## Exercise description
Starting at the line that contains "You are a GUI agent. The screenshot is 77×2576." and ending at the line that contains "[Follow Us on Tiktok] (40, 2409)", the lines below are to be given again exactly, with nothing added.

(Stored data)
*** Begin section ***

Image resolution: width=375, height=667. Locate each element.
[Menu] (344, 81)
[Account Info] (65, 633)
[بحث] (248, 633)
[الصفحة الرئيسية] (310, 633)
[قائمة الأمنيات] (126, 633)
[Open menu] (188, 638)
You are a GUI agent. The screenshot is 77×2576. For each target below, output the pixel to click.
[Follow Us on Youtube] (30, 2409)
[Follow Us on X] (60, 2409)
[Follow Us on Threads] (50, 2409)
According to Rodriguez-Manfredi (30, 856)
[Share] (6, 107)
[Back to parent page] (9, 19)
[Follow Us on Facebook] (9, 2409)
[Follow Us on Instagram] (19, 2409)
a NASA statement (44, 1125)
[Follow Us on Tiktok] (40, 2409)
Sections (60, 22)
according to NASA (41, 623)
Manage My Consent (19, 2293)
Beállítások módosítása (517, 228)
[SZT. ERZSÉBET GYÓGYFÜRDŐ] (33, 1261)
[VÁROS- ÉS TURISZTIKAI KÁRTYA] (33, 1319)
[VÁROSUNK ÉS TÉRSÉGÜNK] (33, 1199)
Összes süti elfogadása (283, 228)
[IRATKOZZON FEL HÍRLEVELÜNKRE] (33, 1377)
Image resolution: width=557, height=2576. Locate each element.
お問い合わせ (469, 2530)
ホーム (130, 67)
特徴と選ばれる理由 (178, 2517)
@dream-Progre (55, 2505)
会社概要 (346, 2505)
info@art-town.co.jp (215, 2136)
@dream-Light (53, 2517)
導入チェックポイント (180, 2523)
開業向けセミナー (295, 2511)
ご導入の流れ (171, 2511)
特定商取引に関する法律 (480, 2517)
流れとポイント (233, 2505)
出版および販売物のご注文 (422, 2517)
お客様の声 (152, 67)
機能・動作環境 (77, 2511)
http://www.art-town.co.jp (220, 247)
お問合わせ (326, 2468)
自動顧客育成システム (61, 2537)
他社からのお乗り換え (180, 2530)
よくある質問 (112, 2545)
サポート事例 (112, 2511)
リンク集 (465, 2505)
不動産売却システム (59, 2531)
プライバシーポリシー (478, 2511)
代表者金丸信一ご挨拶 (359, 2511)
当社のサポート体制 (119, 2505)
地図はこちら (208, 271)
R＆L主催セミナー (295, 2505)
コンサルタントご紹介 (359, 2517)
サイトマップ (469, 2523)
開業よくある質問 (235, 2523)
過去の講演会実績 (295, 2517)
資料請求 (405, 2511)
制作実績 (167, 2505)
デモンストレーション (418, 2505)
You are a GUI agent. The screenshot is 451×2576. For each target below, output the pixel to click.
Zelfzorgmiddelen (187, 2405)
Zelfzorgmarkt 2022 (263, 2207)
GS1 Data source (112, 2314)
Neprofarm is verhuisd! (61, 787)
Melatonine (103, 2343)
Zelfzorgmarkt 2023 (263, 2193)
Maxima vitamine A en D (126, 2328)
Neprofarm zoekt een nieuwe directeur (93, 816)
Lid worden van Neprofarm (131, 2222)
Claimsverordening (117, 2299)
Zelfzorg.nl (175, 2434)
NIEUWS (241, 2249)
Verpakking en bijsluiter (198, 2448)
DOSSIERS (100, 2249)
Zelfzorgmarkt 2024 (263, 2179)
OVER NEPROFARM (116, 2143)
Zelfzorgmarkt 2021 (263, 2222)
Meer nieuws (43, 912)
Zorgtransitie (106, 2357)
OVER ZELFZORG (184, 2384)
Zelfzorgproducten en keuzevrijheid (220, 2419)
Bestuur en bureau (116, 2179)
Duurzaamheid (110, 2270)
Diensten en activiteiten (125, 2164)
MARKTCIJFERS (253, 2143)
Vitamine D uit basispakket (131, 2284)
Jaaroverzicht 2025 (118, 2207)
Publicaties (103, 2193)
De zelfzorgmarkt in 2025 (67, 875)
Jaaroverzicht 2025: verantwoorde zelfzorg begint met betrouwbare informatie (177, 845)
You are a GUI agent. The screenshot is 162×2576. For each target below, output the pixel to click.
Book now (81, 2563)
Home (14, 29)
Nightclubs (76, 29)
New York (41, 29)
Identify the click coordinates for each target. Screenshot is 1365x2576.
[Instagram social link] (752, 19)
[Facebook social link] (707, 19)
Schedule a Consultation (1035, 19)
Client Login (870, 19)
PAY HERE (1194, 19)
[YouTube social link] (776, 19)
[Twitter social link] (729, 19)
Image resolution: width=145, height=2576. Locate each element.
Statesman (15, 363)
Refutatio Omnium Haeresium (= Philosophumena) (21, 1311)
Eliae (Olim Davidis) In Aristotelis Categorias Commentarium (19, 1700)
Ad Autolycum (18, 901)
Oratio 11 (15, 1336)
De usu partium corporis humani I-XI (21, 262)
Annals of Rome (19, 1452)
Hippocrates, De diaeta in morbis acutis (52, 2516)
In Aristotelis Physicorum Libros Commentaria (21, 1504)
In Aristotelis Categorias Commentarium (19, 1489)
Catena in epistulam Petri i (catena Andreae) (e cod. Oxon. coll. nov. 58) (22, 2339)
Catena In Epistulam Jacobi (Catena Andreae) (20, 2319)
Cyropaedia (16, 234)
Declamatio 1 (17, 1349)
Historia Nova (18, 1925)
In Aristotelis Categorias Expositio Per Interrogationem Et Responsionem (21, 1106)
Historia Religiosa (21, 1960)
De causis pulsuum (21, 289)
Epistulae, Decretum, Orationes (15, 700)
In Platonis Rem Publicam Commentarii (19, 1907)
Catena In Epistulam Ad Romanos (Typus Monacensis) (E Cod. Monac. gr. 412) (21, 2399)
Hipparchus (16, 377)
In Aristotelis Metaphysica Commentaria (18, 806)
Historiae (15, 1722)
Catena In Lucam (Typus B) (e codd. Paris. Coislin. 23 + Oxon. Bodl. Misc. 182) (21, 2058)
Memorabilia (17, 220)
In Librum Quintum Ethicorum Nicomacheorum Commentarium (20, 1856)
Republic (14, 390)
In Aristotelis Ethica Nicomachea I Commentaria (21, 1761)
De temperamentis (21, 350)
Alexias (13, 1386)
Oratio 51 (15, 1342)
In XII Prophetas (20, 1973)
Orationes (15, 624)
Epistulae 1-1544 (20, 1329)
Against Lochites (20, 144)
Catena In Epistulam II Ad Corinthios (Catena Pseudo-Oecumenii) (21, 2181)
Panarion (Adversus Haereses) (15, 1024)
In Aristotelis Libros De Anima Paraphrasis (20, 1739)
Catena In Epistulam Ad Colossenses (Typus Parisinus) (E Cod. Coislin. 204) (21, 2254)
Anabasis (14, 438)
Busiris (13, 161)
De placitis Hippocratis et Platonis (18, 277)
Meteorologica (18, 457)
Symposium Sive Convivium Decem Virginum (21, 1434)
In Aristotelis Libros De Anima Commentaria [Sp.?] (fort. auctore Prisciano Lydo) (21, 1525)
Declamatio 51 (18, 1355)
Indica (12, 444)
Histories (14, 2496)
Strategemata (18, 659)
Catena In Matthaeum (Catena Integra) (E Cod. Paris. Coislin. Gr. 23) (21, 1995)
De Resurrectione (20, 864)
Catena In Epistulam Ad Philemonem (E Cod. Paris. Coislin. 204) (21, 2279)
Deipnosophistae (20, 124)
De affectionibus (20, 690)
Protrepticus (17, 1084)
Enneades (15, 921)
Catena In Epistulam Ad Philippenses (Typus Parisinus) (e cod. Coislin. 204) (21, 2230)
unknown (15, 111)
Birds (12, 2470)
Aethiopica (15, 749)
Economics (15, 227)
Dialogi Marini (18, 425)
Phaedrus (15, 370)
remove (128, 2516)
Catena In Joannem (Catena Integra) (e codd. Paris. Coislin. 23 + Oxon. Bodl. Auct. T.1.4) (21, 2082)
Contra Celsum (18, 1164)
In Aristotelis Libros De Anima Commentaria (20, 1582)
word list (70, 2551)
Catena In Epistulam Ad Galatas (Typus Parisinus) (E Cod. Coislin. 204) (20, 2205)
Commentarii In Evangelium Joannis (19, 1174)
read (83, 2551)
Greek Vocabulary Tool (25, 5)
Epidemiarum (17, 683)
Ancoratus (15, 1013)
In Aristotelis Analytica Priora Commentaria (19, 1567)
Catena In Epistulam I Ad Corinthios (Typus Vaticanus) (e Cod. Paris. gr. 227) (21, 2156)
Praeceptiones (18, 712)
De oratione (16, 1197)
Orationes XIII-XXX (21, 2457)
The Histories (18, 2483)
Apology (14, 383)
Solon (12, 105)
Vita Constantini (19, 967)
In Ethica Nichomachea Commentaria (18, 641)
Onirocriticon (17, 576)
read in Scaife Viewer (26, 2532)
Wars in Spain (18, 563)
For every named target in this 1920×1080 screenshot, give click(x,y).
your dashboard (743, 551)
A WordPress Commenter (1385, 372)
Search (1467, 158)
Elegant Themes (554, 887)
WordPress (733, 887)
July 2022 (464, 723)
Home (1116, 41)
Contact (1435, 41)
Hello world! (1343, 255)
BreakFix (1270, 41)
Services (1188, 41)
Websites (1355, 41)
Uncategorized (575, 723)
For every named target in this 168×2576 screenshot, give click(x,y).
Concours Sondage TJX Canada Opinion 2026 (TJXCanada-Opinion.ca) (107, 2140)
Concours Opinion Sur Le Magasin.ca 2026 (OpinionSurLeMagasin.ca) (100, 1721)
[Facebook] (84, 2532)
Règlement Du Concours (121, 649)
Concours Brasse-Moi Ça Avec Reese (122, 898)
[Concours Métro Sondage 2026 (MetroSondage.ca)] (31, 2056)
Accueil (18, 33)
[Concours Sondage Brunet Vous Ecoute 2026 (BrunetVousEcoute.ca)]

*** End section ***

## Reply
You are a GUI agent. The screenshot is 77×2576. For each target below, output the pixel to click.
[Follow Us on Youtube] (30, 2409)
[Follow Us on X] (60, 2409)
[Follow Us on Threads] (50, 2409)
According to Rodriguez-Manfredi (30, 856)
[Share] (6, 107)
[Back to parent page] (9, 19)
[Follow Us on Facebook] (9, 2409)
[Follow Us on Instagram] (19, 2409)
a NASA statement (44, 1125)
[Follow Us on Tiktok] (40, 2409)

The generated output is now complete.